_Work to be completed:_ In the records below, find the line containing "Task: Click the Back arrow toolbar button", then print it and every following line exactly, through the last, without pictures.

___ Material for this task

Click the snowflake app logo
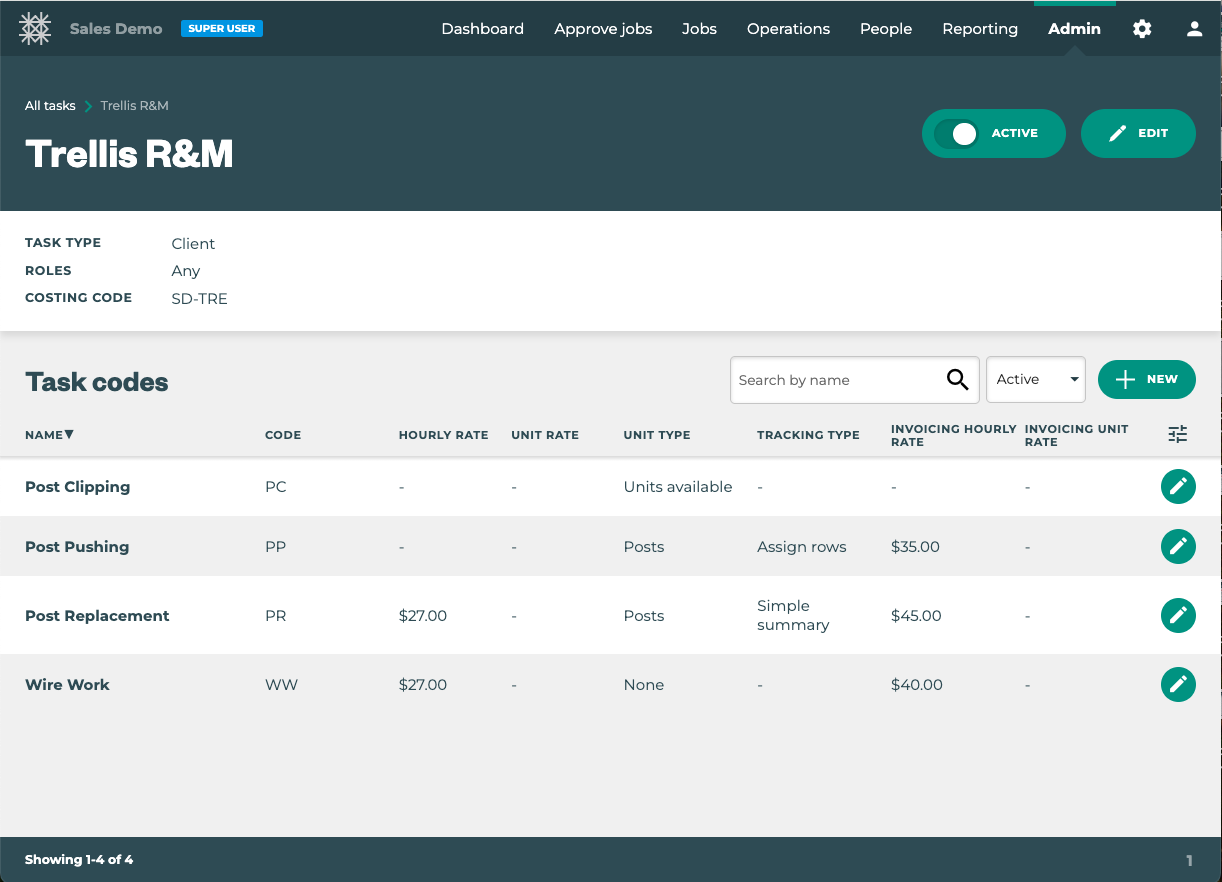Screen dimensions: 1222x882 pyautogui.click(x=35, y=29)
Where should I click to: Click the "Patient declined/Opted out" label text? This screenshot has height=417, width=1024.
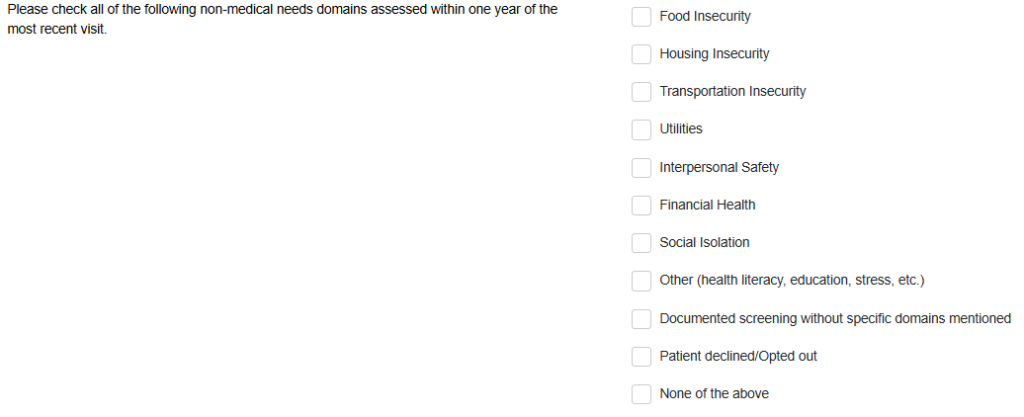tap(738, 357)
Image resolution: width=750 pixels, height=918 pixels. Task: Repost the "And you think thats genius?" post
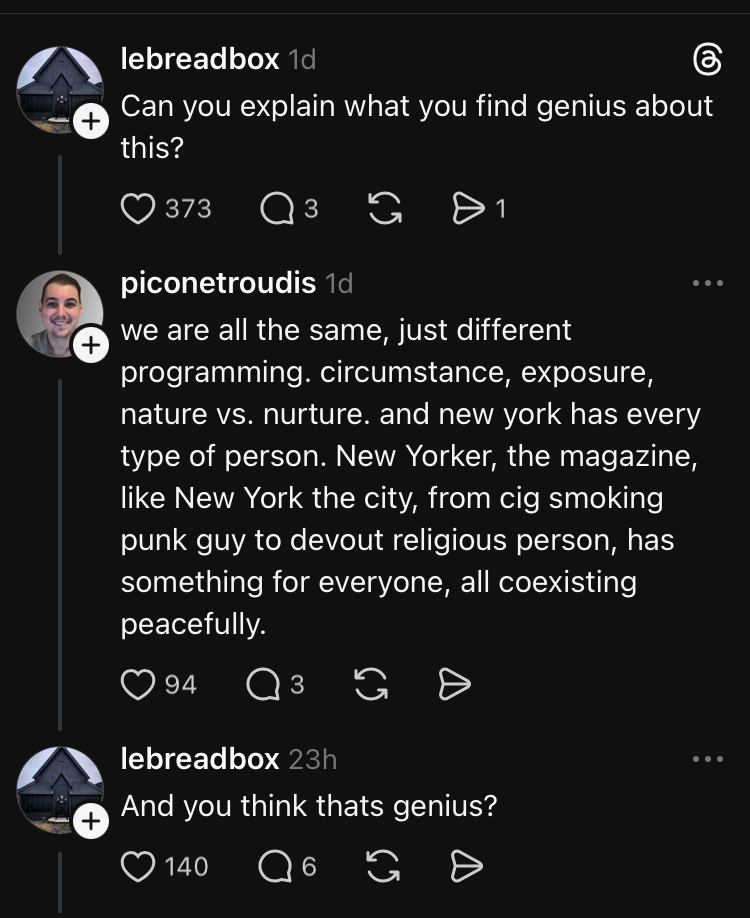(381, 866)
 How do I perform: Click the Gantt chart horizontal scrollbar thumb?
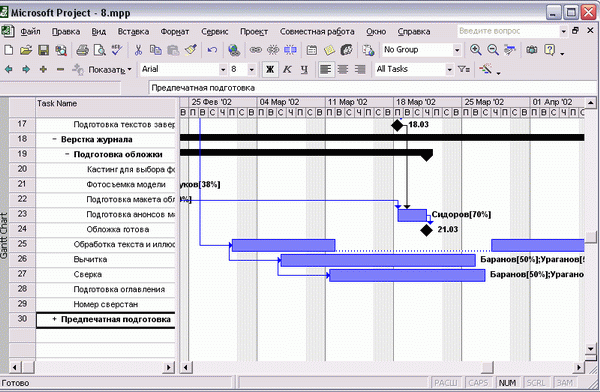coord(487,368)
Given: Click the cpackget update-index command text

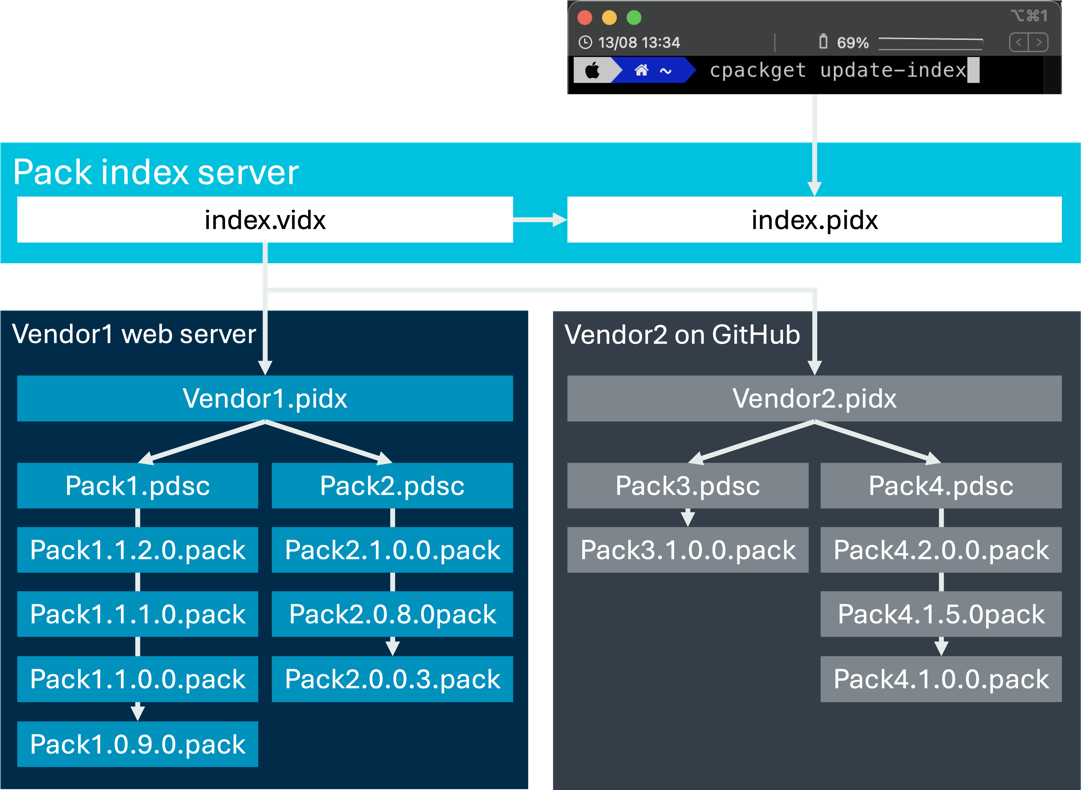Looking at the screenshot, I should tap(837, 71).
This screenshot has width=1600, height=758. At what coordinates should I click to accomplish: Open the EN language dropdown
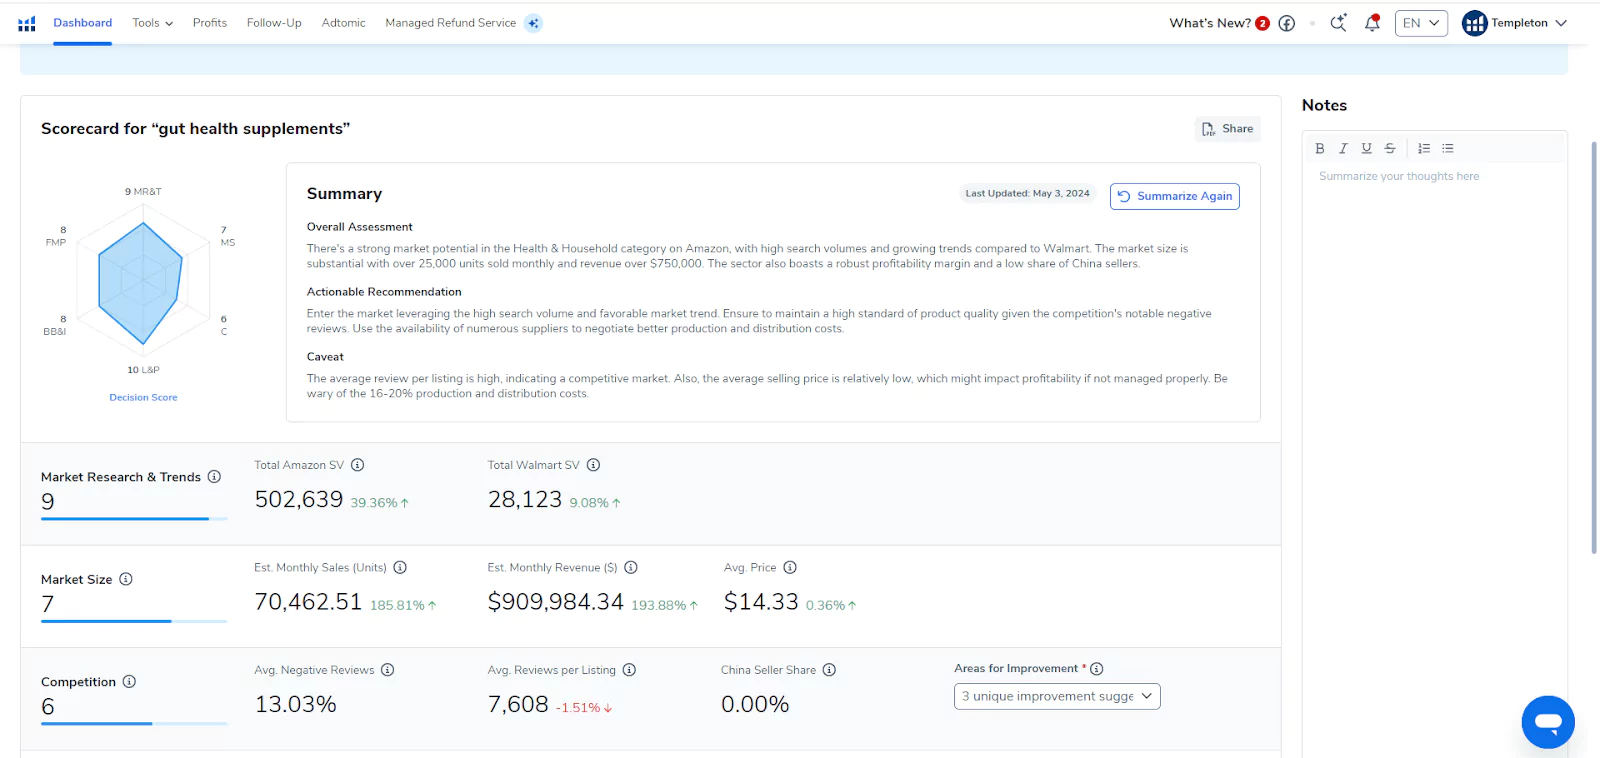1421,23

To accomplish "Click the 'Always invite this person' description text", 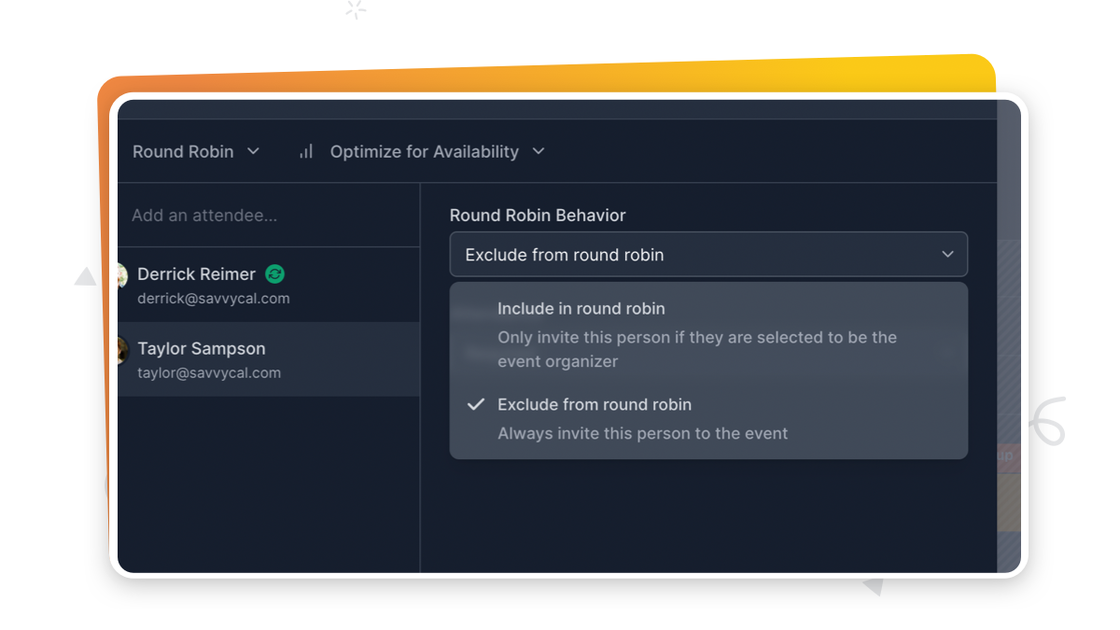I will click(642, 433).
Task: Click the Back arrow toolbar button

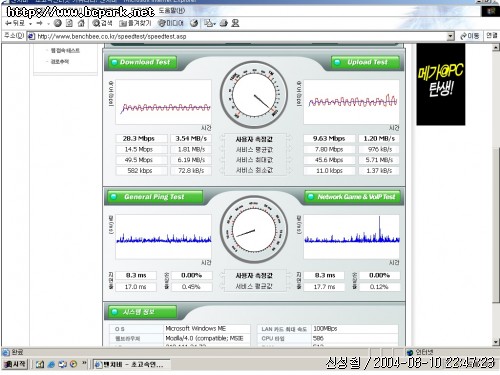Action: coord(15,23)
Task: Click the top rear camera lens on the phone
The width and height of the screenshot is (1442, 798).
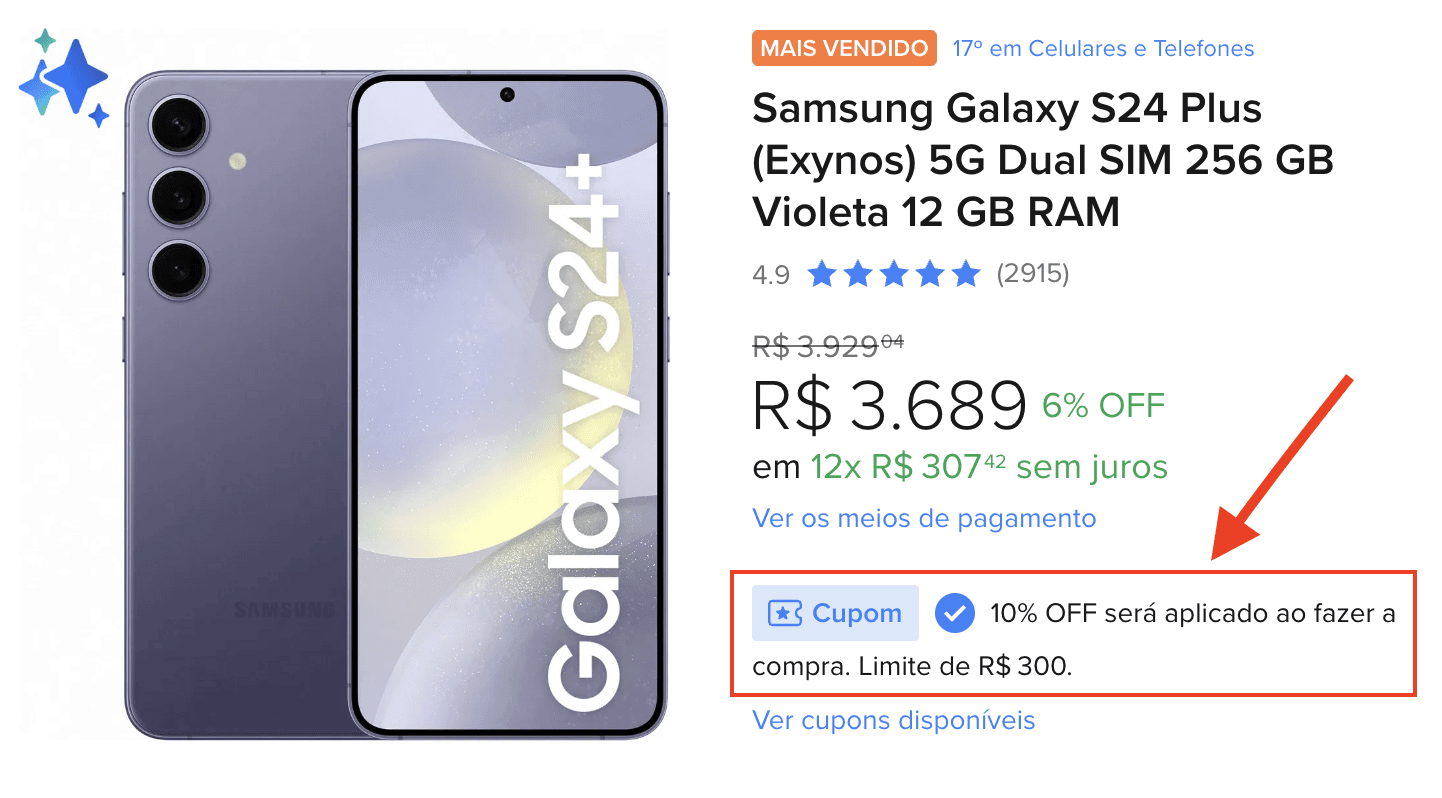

______

_Answer:_
Task: Click the Back arrow toolbar button

Action: coord(15,23)
Task: Click the top rear camera lens on the phone
The width and height of the screenshot is (1442, 798).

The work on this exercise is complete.